- _Given exercise 1_
Please list as numbered lines the records starting at the line that contains "Click the search magnifier button" and ending at the line that contains "This screenshot has width=2065, height=926.", leaving out blank lines.

Remind students that they are in charge of their learning, and teach them valuable learning tools. For example, we advocate for teaching students many strategies such as, for example, how to gather information to help solve a learning problem, how to plan a solution, the importance of taking action in alignment with the plan, and how to learn to persist until the problem is solved. Highlight the fact that as they learn these important tools they will have resources to use across learning contexts at school, home, and at work. Students will have a greater chance of success if they are taught tools for self-regulation in the early grades of school.
Response From Fred Ende
Fred Ende is the author of Professional Development That Sticks: How Do I Create Meaningful Learning Experiences for Educators? (ASCD). Ende is the assistant director of Curriculum and Instructional Services for Putnam Northern Westchester BOCES, one of New York’s 37 regional education service agencies. Connect with Fred on Twitter @FredEnde:
One practice I wish was used more, and truly thought about more deeply, is questioning. Certainly we ask questions in our work with learners, however that is often part of the problem. WE ask the questions. And, because of that, and when paired with the ping-pong nature of many conversations in our field, we may be dimming the bulb of creativity and wondering that all students enter school with. In fairness, it isn’t necessarily just about the number of questions, or who is asking them, but also about what those questions are asking, and why we are asking them. A question asked with no real value is a series of words that no one is looking to listen to. Questions must have a purpose, and just as importantly, must be of interest to the asker.
Whether we utilize a strategy like the Question Formulation Technique (QFT) designed by Luz Santana and Dan Rothstein, or whether it is through reading a text such as “A More Beautiful Question” to understand the power of the query, questioning must be emphasized. Our profession must shift from putting the power behind a right answer, and instead make asking the right questions the real priority.
Response From Tom Hoerr
Tom Hoerr is the Emeritus Head of New City School, a Scholar In Residence at the University of Missouri-St. Louis, and writes the “Principal Connection” column in Educational Leadership. His latest book is The Formative Five. www.thomasrhoerr.com:
We are all different learners, possessing a unique array of strengths and weaknesses in our intelligence profile. These individual proclivities can be easily observed in how we choose to spend our spare time. Some of us love to read and write, whereas others are most comfortable in the woods or tending to a garden. Still others find respite in music or puzzles, while some lose themselves in an easel or pottery wheel. Of course, regardless of how we spend our time, some choose to be amidst others, whereas others find comfort in solitude. Yes, I have just described interests and activities that reflect multiple intelligences, described in Gardner’s Frames Of Mind.
However, despite these different intelligence interests and strengths, for too long success in school has most available to those whose learning profile matched what educators value—the linguistic and logical-mathematical intelligences. Students who were strong in these in intelligences did well, whereas students with strengths in the other intelligences likely had to work harder, or perhaps did not fare as well.

- _Material provided_
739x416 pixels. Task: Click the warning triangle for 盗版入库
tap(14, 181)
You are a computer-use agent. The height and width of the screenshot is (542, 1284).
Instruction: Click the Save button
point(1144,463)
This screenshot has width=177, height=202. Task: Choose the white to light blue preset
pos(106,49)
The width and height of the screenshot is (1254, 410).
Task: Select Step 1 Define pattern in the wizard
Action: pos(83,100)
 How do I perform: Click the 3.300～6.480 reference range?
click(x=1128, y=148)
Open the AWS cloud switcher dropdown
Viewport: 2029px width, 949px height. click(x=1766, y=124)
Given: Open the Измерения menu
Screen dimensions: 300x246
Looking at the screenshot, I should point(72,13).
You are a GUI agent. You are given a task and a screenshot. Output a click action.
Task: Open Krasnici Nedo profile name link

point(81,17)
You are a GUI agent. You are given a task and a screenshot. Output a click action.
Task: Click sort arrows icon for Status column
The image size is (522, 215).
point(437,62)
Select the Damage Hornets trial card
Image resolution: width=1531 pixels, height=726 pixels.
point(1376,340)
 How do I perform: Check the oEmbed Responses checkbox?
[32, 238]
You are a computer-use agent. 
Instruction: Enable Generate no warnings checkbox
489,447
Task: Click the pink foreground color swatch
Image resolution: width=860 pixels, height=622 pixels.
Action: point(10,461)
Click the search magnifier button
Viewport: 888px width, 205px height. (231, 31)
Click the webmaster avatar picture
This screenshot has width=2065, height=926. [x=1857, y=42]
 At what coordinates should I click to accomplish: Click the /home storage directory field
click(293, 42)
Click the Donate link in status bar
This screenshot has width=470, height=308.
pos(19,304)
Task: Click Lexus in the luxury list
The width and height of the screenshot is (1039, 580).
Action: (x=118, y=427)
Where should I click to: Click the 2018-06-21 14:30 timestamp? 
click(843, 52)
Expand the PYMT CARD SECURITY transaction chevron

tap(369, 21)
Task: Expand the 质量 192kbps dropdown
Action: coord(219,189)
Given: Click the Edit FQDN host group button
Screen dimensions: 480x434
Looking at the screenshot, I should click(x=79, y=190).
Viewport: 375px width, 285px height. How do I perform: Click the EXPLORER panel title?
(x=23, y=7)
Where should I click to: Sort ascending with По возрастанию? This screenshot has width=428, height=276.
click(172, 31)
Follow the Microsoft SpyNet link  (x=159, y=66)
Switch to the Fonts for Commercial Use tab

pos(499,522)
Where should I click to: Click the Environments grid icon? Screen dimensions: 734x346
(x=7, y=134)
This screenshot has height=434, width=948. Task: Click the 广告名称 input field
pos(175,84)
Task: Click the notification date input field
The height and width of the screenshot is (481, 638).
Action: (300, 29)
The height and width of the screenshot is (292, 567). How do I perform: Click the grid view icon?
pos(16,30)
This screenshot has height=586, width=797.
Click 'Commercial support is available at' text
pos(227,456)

- _Given exercise 2_
Rewrite the passage on classroom practice starting at "However, despite these" and ending at "fare as well.", putting "talents" in place of "strengths".

- _Exercise response 1_
1. Click the search magnifier button
2. Viewport: 888px width, 205px height. (231, 31)
3. Click the webmaster avatar picture
4. This screenshot has width=2065, height=926. [x=1857, y=42]

- _Exercise response 2_
However, despite these different intelligence interests and talents, for too long success in school has most available to those whose learning profile matched what educators value—the linguistic and logical-mathematical intelligences. Students who were strong in these in intelligences did well, whereas students with talents in the other intelligences likely had to work harder, or perhaps did not fare as well.